* HOW TO COMPLETE THIS TASK
The copy should run from the line containing "The height and" through the last line of the entries below, exactly as written, with pictures omitted.

* Data records
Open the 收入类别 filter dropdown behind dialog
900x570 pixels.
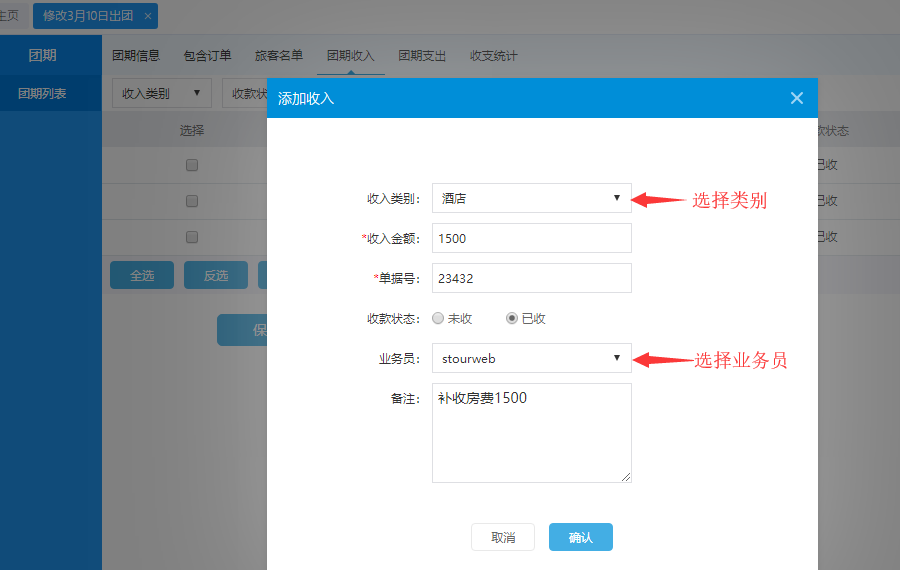pyautogui.click(x=161, y=93)

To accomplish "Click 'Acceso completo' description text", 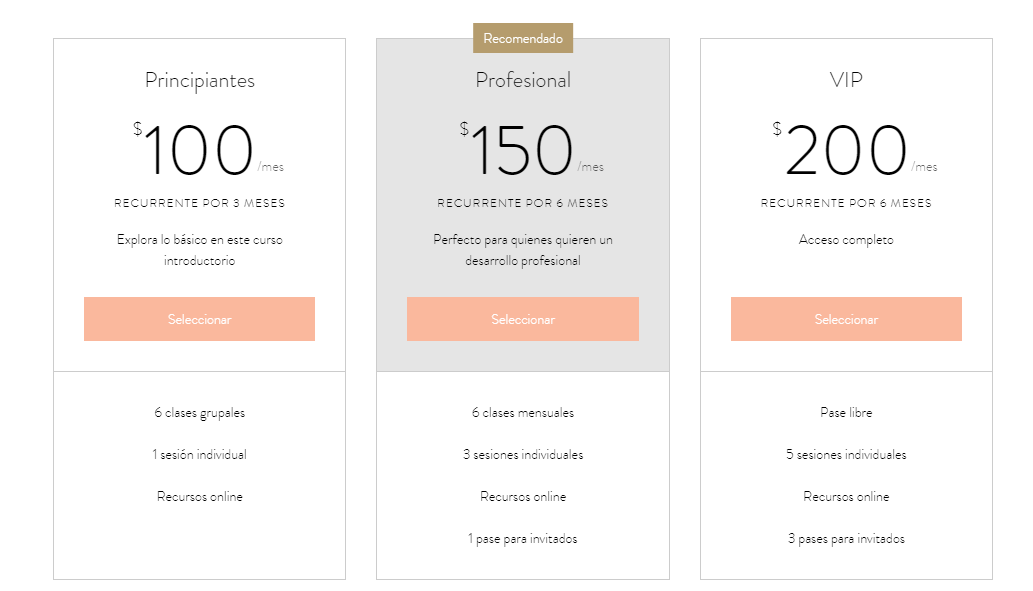I will [x=846, y=240].
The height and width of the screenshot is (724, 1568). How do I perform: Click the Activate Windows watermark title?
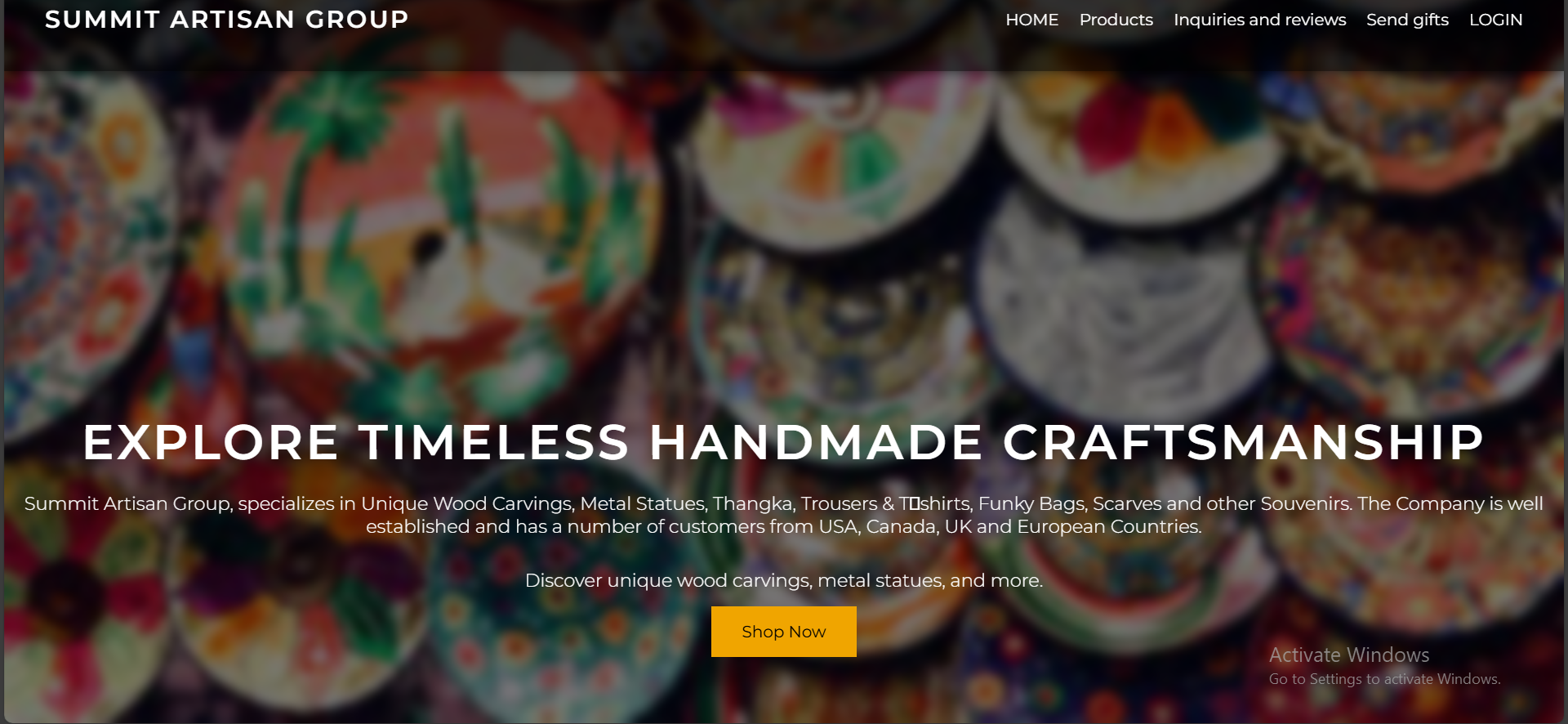(1348, 655)
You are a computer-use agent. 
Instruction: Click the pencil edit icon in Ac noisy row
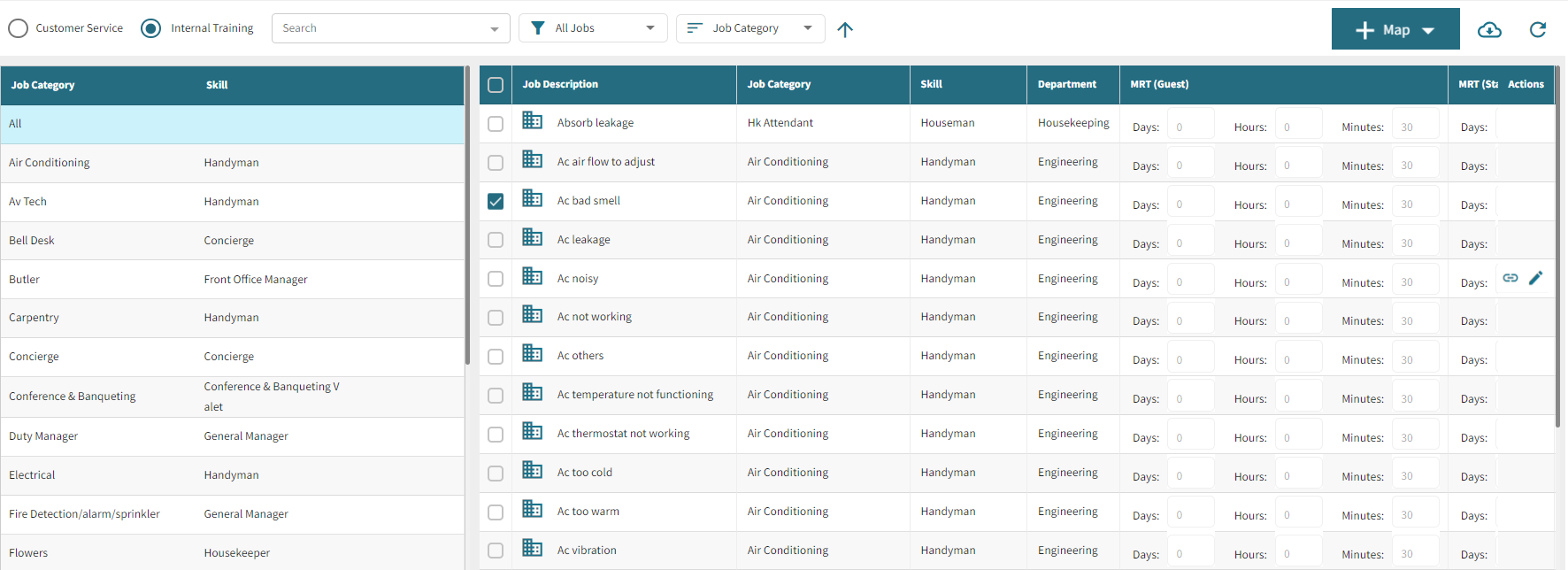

* ANSWER BELOW
The height and width of the screenshot is (724, 1568). How do I perform: Click the Activate Windows watermark title?
(1348, 655)
You are a computer-use agent. 
Instruction: Click the pencil edit icon in Ac noisy row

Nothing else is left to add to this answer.